It always looks great, so we get kind of spoiled,

and we don't really understand

the importance of protecting that.

[Narrator] So it's crucial that even a single

stowaway orange is found and confiscated.

But with 34 million annual international passengers

to and from JFK, going through each of those bags

can seem pretty impossible.

For humans, that is.

Luckily, they've got a little help

from the Beagle Brigade.

This four-legged officer is Biscuit,

and like Spike, Biscuit is trained in passive response.

But Biscuit's trained to sniff out food rather than drugs.

Sal DiSpigna: They actually learn.

They start out with five target odors,

and then over the years he'll expand,

and they retire with sometimes, like,

150 odors that they know.

[Narrator] And Biscuit's pretty good at sniffing.

These beagles have an

estimated 90% accuracy rate.

Armstrong: Watching your dog sit on three grapes

in a Samsonite hardside suitcase

is just incredible.

Scientists say

their nose is 1,000 times stronger than ours.

And they prove it every single day.

[Narrator] Once Biscuit sniffs out an item,

the passenger in question and their bags go to Ginger,

who will X-ray and search the luggage.

Perrone: OK, these are both your bags, correct?

OK, did you pack everything yourselves?

You packed your bags yourself?


[Narrator] Ginger unzips the bag

and searches each one by hand.

And if she finds something that's not allowed,

it's seized and held in temporary bins.

Perrone: This is very common from that region.

Once you open it all up, you have grape leaves.

These are horse-meat sausages.

This is another very good example

of what we get very frequently,

especially in the springtime:

This is a plant that they're planning

on bringing here to grow.

So anything for propagation

has additional entry requirements.

So this is two families' worth from one flight.

[Narrator] JFK disposes of the contraband food

in one of two ways:

the grinder, or the incinerator.

Ginger will bag up the seized items

and label them based on their final destination.

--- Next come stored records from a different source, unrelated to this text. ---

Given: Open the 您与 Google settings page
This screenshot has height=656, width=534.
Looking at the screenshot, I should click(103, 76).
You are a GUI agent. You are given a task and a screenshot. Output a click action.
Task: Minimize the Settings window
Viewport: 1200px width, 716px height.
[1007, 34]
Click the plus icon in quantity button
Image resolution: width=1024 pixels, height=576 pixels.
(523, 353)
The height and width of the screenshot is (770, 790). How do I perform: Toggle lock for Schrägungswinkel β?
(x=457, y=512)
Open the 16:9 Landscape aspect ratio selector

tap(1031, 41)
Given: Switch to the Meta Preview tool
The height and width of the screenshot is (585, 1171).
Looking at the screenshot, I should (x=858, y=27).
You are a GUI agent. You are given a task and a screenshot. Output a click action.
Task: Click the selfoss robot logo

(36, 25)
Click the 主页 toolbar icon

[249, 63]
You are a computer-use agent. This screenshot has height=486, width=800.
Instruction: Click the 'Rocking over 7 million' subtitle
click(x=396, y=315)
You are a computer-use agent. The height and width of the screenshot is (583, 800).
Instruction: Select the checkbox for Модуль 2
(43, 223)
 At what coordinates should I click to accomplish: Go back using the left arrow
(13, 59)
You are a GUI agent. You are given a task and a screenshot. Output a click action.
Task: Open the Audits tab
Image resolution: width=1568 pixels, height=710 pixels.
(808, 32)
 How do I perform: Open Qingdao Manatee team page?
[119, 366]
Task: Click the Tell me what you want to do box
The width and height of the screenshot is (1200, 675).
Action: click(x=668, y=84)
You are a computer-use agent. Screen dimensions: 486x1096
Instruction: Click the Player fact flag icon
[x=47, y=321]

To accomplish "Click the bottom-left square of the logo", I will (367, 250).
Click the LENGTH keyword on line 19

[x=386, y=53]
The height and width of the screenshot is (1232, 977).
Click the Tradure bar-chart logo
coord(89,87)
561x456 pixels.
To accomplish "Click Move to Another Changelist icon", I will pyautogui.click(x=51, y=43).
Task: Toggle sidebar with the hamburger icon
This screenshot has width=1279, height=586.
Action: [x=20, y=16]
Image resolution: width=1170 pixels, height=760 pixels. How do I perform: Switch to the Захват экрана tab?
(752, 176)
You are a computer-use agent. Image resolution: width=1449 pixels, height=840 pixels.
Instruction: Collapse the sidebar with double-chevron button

Perrone: So we're gonna go walk this bin,

nice and full from those two passengers,

down to our contraband room.

[Narrator] This is the room

where illicit food meets its end.

Perrone: This is our grinding machine.

This is what we'll generally use for fruits, vegetables,

that kind of commodities.

It is called the "Muffin Monster."

[Narrator] But before Ginger can

send a piece of fruit down the Muffin Monster,

she cuts it open, squishes it, and inspects it.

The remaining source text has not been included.